Escrito pelo estudante Mateus Victor Rigolin, estudante do Programa de Tutoria Essencial — Turma 2021

Introdução

Todo cristão que entende o chamado para ser parte do corpo de Cristo participa de cultos semanais: reuniões aos domingos, ou durante a semana, onde os membros de uma igreja oram, cantam, ouvem um sermão, participam da Ceia do Senhor e têm comunhão uns com os outros.

Apesar de ser uma atividade que faz parte da “rotina”, será que estes cristãos sabem o motivo de se reunirem? Será que conseguem perceber se suas reuniões louvam o único e verdadeiro Deus?

Este é um tema muito mais extenso do que será apresentado neste artigo, contudo, o objetivo é, justamente, incentivar a busca por maior orientação e reflexão a respeito do assunto.

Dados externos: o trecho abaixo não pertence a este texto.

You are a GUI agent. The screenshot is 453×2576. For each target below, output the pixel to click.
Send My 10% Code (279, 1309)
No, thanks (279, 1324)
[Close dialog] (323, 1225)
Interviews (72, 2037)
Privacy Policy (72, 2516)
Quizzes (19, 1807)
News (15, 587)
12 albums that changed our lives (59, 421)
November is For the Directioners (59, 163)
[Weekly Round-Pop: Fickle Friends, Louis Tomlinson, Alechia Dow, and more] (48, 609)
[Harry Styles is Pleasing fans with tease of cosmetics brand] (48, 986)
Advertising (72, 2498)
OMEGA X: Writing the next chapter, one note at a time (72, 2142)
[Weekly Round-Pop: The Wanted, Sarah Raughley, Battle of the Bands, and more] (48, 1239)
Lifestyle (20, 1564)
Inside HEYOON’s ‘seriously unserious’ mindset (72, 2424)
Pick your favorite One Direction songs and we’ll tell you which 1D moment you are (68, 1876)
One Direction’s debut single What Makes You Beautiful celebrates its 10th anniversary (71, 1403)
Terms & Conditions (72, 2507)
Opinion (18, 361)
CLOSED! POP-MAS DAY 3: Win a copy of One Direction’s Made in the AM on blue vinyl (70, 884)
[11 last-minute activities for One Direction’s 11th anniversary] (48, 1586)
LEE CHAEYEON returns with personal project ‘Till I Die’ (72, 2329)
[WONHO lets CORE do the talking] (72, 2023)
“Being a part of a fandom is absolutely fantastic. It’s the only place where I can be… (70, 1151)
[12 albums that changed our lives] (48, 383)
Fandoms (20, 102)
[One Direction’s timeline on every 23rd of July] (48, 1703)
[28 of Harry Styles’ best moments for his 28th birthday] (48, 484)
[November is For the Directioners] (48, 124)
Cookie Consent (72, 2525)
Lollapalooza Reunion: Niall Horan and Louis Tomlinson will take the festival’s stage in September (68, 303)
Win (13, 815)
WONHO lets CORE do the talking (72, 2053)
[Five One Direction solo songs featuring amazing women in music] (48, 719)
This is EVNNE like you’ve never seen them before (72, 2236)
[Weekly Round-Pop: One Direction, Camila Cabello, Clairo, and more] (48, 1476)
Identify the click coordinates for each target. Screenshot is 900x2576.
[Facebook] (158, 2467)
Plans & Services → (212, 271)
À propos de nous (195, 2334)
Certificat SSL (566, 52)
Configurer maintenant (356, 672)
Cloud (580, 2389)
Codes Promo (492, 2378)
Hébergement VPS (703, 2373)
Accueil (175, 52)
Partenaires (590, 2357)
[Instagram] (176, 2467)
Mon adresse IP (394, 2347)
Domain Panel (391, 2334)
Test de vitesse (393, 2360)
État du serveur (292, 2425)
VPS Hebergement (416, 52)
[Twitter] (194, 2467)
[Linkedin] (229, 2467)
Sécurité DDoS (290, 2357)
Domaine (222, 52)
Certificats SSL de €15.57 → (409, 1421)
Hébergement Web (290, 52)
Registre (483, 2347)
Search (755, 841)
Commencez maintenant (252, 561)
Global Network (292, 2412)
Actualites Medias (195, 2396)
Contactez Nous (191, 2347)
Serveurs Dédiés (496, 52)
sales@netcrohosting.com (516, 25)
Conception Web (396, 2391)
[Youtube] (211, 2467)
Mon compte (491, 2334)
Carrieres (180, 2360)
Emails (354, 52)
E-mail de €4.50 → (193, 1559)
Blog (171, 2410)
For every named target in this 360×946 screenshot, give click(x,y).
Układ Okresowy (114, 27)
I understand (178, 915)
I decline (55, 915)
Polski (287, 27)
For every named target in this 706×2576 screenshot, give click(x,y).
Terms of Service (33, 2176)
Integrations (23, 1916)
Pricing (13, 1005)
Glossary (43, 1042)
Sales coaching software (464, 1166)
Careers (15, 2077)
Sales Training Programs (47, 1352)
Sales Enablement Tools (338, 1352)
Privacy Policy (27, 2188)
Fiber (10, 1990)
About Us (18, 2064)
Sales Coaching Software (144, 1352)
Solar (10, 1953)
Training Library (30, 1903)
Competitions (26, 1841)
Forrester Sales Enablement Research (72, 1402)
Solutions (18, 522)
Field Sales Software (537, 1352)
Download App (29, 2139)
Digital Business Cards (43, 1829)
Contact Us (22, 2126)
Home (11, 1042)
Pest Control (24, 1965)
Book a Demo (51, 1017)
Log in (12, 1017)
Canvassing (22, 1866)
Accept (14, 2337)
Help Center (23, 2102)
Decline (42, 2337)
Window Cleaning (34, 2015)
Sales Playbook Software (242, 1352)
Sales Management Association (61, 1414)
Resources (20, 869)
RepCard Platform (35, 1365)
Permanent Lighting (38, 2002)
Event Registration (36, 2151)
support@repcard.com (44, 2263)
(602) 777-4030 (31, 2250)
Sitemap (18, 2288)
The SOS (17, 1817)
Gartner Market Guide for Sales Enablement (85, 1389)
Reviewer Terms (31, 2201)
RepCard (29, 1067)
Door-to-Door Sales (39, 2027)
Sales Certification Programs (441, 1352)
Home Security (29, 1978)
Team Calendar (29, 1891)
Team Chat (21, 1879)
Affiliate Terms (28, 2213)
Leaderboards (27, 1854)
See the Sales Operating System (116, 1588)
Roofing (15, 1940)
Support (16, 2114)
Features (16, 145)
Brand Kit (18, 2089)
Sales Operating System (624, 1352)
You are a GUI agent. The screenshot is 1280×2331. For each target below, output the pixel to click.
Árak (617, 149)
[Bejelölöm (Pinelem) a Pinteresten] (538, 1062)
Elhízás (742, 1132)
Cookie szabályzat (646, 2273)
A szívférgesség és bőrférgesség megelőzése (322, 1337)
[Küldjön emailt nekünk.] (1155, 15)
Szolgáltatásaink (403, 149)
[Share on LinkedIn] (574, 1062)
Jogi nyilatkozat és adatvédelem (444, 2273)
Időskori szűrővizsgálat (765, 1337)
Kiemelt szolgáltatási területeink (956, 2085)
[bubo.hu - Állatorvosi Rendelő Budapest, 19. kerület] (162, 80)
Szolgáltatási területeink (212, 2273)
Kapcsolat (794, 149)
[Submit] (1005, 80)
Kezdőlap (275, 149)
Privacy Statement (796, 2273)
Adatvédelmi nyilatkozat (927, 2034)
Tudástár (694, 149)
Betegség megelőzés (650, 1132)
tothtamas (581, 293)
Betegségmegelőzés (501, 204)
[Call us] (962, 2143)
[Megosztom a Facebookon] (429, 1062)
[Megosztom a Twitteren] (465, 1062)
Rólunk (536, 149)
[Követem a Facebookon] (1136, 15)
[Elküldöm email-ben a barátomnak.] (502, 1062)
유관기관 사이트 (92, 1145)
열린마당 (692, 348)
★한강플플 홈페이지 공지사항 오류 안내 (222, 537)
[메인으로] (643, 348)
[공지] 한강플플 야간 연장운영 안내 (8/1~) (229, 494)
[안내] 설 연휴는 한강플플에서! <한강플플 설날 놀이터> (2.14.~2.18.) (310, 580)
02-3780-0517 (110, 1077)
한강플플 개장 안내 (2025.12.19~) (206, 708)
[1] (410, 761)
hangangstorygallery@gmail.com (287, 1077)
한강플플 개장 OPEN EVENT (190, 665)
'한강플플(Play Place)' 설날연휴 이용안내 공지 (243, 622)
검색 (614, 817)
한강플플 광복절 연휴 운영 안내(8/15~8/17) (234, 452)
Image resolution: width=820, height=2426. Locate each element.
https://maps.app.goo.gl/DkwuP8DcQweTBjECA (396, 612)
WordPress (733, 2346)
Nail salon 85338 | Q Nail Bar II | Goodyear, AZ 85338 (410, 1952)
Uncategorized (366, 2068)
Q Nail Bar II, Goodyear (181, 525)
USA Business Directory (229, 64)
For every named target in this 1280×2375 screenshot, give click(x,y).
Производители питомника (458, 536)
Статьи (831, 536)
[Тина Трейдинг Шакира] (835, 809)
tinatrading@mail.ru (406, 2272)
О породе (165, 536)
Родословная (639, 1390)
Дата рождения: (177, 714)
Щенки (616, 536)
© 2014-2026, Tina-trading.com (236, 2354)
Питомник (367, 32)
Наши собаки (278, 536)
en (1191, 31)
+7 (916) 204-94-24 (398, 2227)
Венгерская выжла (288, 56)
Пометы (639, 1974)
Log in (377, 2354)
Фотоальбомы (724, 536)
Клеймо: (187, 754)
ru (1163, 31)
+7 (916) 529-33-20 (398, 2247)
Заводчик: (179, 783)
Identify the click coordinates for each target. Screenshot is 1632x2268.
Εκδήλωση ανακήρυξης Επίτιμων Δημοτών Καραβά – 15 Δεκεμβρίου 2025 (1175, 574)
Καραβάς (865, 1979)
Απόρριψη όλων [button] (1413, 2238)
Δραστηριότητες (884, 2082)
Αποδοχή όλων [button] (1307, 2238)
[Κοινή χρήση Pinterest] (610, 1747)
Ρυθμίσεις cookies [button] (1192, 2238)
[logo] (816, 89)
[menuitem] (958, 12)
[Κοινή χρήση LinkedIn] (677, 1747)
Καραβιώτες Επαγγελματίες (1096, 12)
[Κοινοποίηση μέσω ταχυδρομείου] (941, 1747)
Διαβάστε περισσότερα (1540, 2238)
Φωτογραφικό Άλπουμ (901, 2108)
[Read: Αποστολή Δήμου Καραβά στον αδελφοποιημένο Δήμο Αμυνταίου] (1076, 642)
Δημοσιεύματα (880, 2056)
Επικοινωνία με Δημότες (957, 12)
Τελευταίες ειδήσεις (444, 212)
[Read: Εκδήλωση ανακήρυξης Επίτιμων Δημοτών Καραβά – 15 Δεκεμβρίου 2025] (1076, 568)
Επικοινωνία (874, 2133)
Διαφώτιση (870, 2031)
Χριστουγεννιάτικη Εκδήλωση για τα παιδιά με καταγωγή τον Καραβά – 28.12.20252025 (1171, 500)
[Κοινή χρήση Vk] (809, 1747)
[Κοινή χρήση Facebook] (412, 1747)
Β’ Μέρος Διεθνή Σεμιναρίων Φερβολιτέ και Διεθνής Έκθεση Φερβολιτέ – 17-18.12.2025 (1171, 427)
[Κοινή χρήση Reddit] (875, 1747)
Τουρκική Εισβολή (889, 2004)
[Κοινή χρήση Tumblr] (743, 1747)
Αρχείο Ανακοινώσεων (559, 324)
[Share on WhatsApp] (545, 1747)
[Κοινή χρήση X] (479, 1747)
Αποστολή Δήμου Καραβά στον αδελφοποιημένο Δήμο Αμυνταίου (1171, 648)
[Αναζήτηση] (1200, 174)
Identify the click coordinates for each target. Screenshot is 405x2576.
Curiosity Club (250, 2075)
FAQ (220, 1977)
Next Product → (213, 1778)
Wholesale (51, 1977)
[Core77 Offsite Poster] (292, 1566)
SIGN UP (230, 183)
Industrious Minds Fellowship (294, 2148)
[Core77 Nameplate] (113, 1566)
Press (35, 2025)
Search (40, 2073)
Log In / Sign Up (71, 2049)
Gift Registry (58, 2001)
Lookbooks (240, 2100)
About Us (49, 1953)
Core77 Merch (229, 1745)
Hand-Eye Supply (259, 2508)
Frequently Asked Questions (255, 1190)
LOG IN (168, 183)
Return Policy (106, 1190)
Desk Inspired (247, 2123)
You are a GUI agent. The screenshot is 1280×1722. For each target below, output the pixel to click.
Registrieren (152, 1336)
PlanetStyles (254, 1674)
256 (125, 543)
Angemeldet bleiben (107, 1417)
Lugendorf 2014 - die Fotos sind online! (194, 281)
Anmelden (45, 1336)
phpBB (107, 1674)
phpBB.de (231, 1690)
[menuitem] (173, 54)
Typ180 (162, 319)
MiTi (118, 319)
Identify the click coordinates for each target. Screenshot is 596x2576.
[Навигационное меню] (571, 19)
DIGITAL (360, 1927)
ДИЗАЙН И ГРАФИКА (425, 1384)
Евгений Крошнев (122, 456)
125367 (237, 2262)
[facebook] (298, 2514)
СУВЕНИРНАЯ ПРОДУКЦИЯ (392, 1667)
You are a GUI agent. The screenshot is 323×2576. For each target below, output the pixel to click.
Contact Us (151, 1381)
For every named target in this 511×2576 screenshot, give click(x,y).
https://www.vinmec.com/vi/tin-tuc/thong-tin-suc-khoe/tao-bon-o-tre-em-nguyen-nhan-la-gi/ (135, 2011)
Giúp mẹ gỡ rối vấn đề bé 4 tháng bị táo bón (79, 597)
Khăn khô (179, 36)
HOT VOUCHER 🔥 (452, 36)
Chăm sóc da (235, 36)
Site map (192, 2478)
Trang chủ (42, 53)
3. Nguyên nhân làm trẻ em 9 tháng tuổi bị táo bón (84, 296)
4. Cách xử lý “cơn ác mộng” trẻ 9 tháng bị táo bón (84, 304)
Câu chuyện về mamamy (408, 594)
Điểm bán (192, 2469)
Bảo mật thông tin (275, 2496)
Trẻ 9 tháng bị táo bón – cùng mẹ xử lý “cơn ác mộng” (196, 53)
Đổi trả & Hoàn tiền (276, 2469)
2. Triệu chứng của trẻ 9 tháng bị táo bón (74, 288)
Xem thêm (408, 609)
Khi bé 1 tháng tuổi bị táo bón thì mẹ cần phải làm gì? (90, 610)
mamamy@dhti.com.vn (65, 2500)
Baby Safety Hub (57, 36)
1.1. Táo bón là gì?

Por ora, serão tratados dois pontos: (1) o que vem a ser “adoração” e (2) como conduzir a adoração coletiva para ser um “sacrifício vivo, santo e agradável a Deus”1. Como apoio, serão utilizados os textos de D. A. Carson, Kent Hughes e Timothy Keller, escritos para o livro Louvor.

O que é “adoração”?

Definir adoração não é tão fácil quanto parece. Segundo Robert Shaper, citado por D. A. Carson,

a adoração, assim como o amor, é caracterizada pela simplicidade intuitiva (todos ‘sabem’ o que é adoração, assim como todos ‘sabem’ o que é amor) e a complexidade filosófica (quanto mais você tenta definir amor ou adoração, mais difícil se torna a tarefa) (CARSON et al., 2017, p. 24, ênfases do autor).

A Bíblia nos traz em toda a sua narrativa momentos de adoração, pessoas perguntando como adorar e, inclusive, um livro dedicado às instruções dos sacrifícios israelitas (Levítico). Apesar disso, a palavra “adoração” hoje nem sempre nos remete a Deus. Muitas vezes é utilizada em lugar de “gostar” e “amar”, ou mesmo em um tom mais sarcástico, quando algo não agrada.

C. S. Lewis, em seu ensaio intitulado A Morte das Palavras, trata sobre como as palavras vão tomando outros sentidos no decorrer da história. Palavras que um dia foram objetivas para uma descrição, hoje podem ser utilizadas para insultar ou elogiar alguém. Com a palavra “adoração” é possível notar essas mudanças também.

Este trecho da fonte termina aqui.